Over time, my heart became a fragmented image of what it once was. My i’s were dotted with tears instead of hearts and the hearts that had once been filled with cupid’s arrows were now pierced with rejection and disappointment.
What had gone wrong? Why was this thing that was supposedly the most important part of me the thing that was causing the most pain?
I decided that I must’ve been doing something wrong and swore that I would protect my heart at all costs.
As I set out to be my own hero, I found that the only way to not feel the broken edges was to not touch the shards.
“This is part of growing up.” I said, “I should stop being a silly girl. I should be strong.”

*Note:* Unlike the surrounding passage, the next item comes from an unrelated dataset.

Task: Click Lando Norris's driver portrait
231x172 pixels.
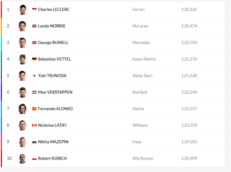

Fast forward to my mid twenties. I’ve lived this way for so long. I put the pieces of my heart in a box and locked it in a room no one was allowed to enter. I would tell people about my heart, but I would never let them near it. I couldn’t. What if they dropped the pieces? What if the edges cut their hands? My silly heart had caused and sustained too much damage, no wonder we were supposed to protect it.
But sometimes, it takes a person who will push past your facade and who is willing to be hurt by the shards to show you that that is not how your heart was meant to live. I wasn’t protecting my heart by disengaging from the pain, I was suffocating it. I was living my life tiptoeing around shards of emotions.
So, if that isn’t how I protect my heart, what is?
I feel a million miles away from the answer to that question. Or at least a million miles from being able to live out the answer to that question.
But maybe protecting your heart looks like not pretending you are okay when you’re feeling like your life is falling apart.
Maybe it looks like unlocking the box that has held the pieces all these years and letting them air out.
Maybe it looks like finding people who are willing to roll up their sleeves and dive into the messy parts of your life.
Maybe it looks like vulnerability and connection.
Maybe it looks like taking those broken pieces out and inviting God to heal them and protect them for you.
Maybe protecting your heart looks like relinquishing control.
I don’t know for sure. But I do know that I’m tired of being afraid of my heart, of what it might do and what other people might do to it.
I’m ready to value my heart enough to not lock it away in a box.
I’m ready to stop guarding the shards of a broken heart.